The problem that novelists face is that it's hard to be both bold and subtle in the same novel, but life is at once bold and subtle. Rushdie opts for more boldness whereas Austen adopts subtlety, evincing that both styles can lead to rich novels. Certainly both styles can also be adopted by poor writers and overextended in a manner that turns boldness into hysteria and subtlety into inertia. (Tangentially, why can't James Wood cultivate an appreciation for boldness?)

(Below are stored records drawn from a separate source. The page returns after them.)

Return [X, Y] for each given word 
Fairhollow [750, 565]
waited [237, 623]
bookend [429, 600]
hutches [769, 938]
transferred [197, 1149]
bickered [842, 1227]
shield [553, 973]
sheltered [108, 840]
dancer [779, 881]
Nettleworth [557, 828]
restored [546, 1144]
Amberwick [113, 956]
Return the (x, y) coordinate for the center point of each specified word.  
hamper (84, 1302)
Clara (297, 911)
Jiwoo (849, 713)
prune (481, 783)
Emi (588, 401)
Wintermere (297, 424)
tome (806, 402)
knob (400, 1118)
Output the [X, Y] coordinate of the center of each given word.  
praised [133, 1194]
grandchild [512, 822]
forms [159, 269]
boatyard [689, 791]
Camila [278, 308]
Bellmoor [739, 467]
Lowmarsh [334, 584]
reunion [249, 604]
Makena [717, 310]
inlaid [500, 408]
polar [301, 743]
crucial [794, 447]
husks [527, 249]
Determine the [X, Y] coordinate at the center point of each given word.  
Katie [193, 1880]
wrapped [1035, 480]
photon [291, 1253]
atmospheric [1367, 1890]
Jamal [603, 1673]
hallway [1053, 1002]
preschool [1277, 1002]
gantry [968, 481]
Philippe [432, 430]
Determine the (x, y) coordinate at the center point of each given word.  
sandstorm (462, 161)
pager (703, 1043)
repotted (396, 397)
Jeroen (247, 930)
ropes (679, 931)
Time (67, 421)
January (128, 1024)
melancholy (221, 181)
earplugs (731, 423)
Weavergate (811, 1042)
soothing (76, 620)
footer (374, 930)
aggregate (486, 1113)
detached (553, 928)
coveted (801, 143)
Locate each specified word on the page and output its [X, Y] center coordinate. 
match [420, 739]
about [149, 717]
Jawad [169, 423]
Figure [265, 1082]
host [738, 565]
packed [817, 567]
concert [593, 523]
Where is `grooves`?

Anyhow a challenge, if some current novelist is looking for one, is to marry both styles. Any takers?

A Political Footnote
Rushdie slid in a clever pun on the word "bushes," which went over swimmingly with the audience. But this is the same Rushdie who wrote a poem and novel prior to the 2000 election claiming that George W. Bush and Al Gore were the same. Now I realize this was a common opinion then but there was plenty of evidence pre-election that they weren't the same -- see Bush's record as governor or the Texas Republican party platform -- so I think the uninformed and irresponsible but oh-so-clever editorializing of Rushdie (among others) is partly to blame for unenthusiastic support for Gore. Not everyone learns from history, though, and this election has seen innumerable people complain that both George W. Bush and John Kerry were children of privilege who went to Yale, so they must be just a dime of difference between them. Thus a lazy, conventional stereotype is applied to all privileged Yale graduates by the same people who would balk at a wide stereotyping of, say, graduates of an inner-city school.

Another Footnote
Rushdie's lectures will be published by Harvard UP.